Uso y abuso de los videojuegos en tiempos de covid

¿CÓMO HA AFECTADO A LOS MENORES EL USO PROLONGADO DE LOS VIDEOJUEGOS EN TIEMPOS DE COVID?, ¿PUEDE EL USO PROLONGADO DE LOS VIDEOJUEGOS DERIVAR EN UNA ADICCIÓN?, ¿QUÉ PELIGROS SUPONE UTILIZAR LOS VIDEOJUEGOS DE FORMA DESCONTROLADA?, ¿QUÉ PAUTAS PODEMOS UTILIZAR PARA PARA CONTROLAR SU USO?

El uso de los videojuegos se ha consolidado en la vida de nuestros hijos de forma muy habitual, siendo hoy en día uno de las herramientas de entretenimiento más utilizadas en la mayoría de nuestros hogares.

Durante el estado de alarma y debido al confinamiento, muchos de los niños y adolescentes, han incrementado su uso como medio para combatir el aburrimiento, pero esto ha ocasionado que se utilice de forma abusiva y descontrolada, lo cual puede generar muchos problemas a la larga.

El uso de los videojuegos en el hogar requiere un control y conocimiento por parte de las familias: saber qué tipos de juegos son adecuados para la edad de nuestros hijos, así como el tiempo que le dedican es fundamental para la seguridad de los niños y adolescentes, pues sin este control se pueden convertir en una herramienta muy peligrosa para ellos.

El lugar de la casa donde juegan los niños debe ser también gestionado por los padres y no deben estar nunca alejados de nuestra supervisión.
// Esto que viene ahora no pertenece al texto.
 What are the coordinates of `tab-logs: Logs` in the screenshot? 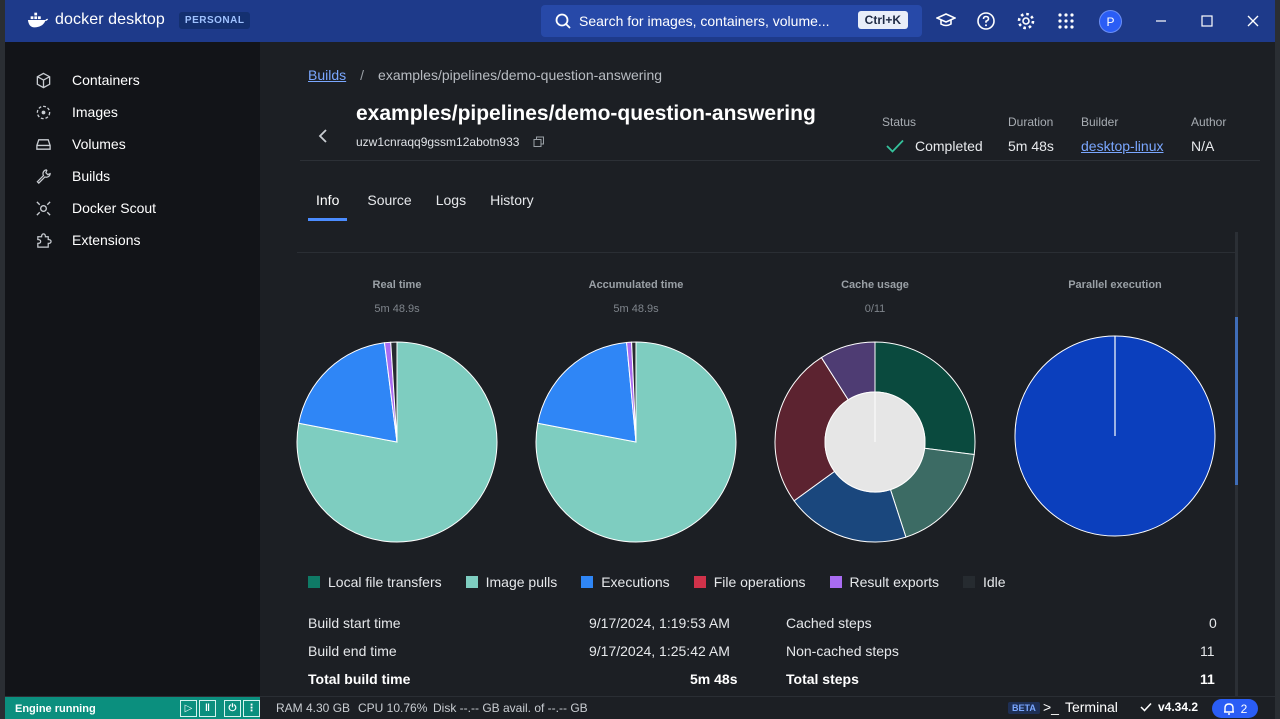 It's located at (451, 206).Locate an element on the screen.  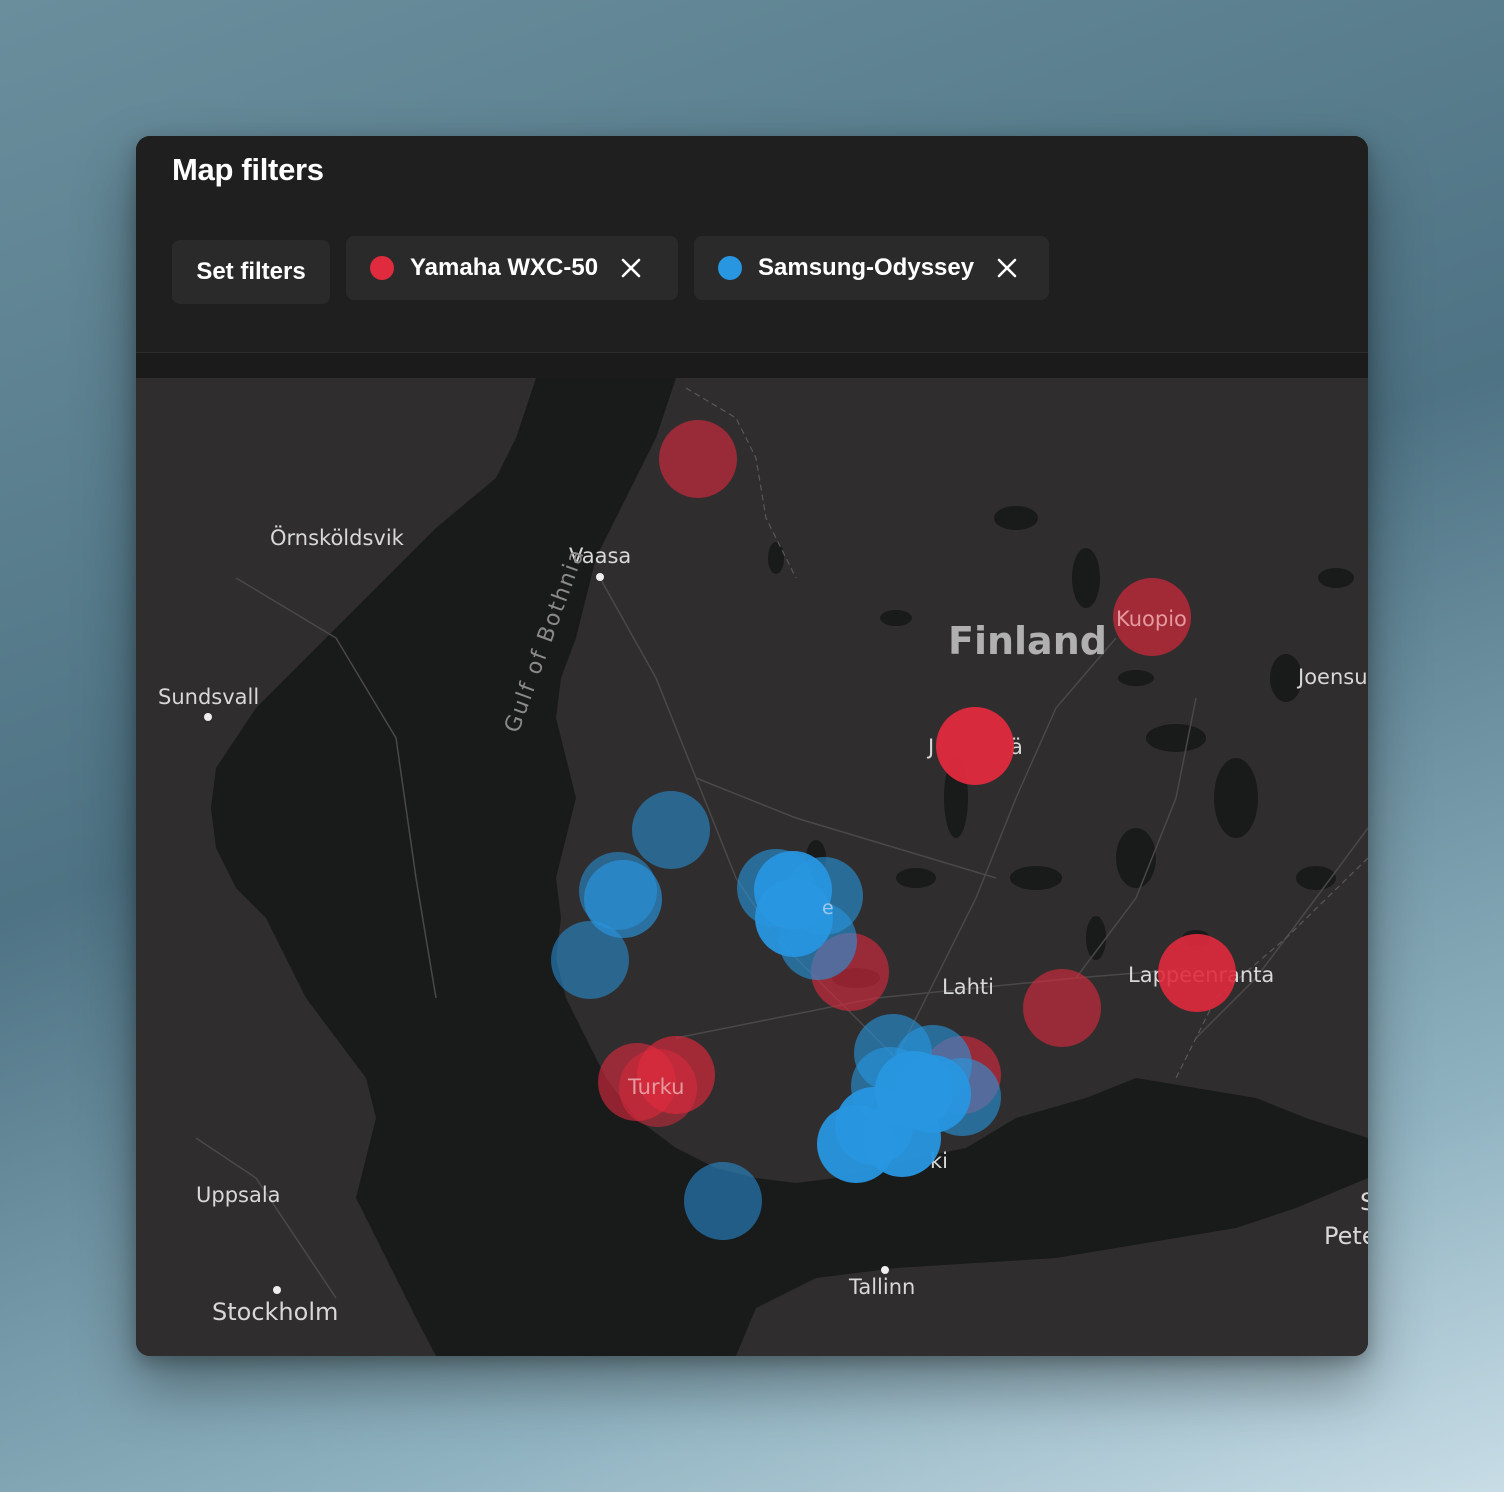
yamaha-color-dot is located at coordinates (382, 268).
En el caso de los adolescentes, esta independencia se agrava con el hecho de que puedan pasar horas encerrados en su habitación sin un adecuado control parental.

Es importante destacar que un uso abusivo y descontrolado puede llevar a nuestros hijos a una adicción, considerando la misma como un estado de dependencia a los videojuegos, con consecuencias muy negativas para el desarrollo y los hábitos sociales, y educativos.

Algunas de las consecuencias psicológicas que estamos tratando en la consulta debido al uso prolongado de los videojuegos son:

Problemas de conducta: irritabilidad, nerviosismo, frustración y agresividad.

Falta de sueño y pesadillas.

Problemas de atención y concentración.

Adicción/dependencia a los videojuegos.

Falta de actividad física: sobrepeso, aumento de colesterol en sangre…

Pérdida de relaciones y habilidades sociales.

Problemas educativos como retraso escolar.

Por todo ello, los padres deben estar muy atentos a aquellas señales que indiquen que el uso de los videojuegos puede estar afectando a la educación y el bienestar de nuestros hijos.

Desde el centro les ofrecemos algunas de las pautas y recomendaciones que podemos trabajar en casa para el uso controlado de los videojuegos:

Evitar el uso de videojuegos en menores de 3-4 años. Puede ser perjudicial para su desarrollo madurativo. En el caso de hacerlo, podemos hacerlo con juegos educativos que desarrollen su imaginación, lenguaje, creatividad…

Control de contenidos. Debemos saber a qué juegan nuestros hijos. El contenido debe ajustarse a la edad y la madurez de cada niño.

Los videojuegos no deben ser parte de las rutinas, sino utilizarlos en ocasiones especiales, como por ejemplo los fines de semana.

El tiempo de videojuego no sustituye el tiempo de ocio. Los niños y adolescentes tienen que salir de casa y practicar deporte al aire libre para un buen desarrollo integral.

En tiempos de confinamiento debemos establecer también rutinas adecuadas y con tiempo limitado, y en el caso de sustituir el ocio al aire libre podemos hacerlo con herramientas tecnológicas educativas, juegos de mesa, incluso material escolar que nos pueda servir de entretenimiento y apoyo en el hogar.

Si el uso del videojuego genera nerviosismo o agresividad, el niño debe dejar de jugar a los mismos y cambiar de actividad. Si persiste seguramente no es adecuado para su hijo.

Incluir controles parentales a nuestros aparatos tecnológicos, para evitar compras y contenidos no deseados.

Recuerda: Es fundamental que las familias establezcan normas y límites para el uso de los videojuegos en el hogar. Ante cualquier señal que indique que sus hijos pueden estar sufriendo dependencia a los mismos, o manifiestan alguno de los patrones señalados anteriormente debido al uso descontrolado de los mismos no dude en buscar ayuda de un profesional especialista en el tema.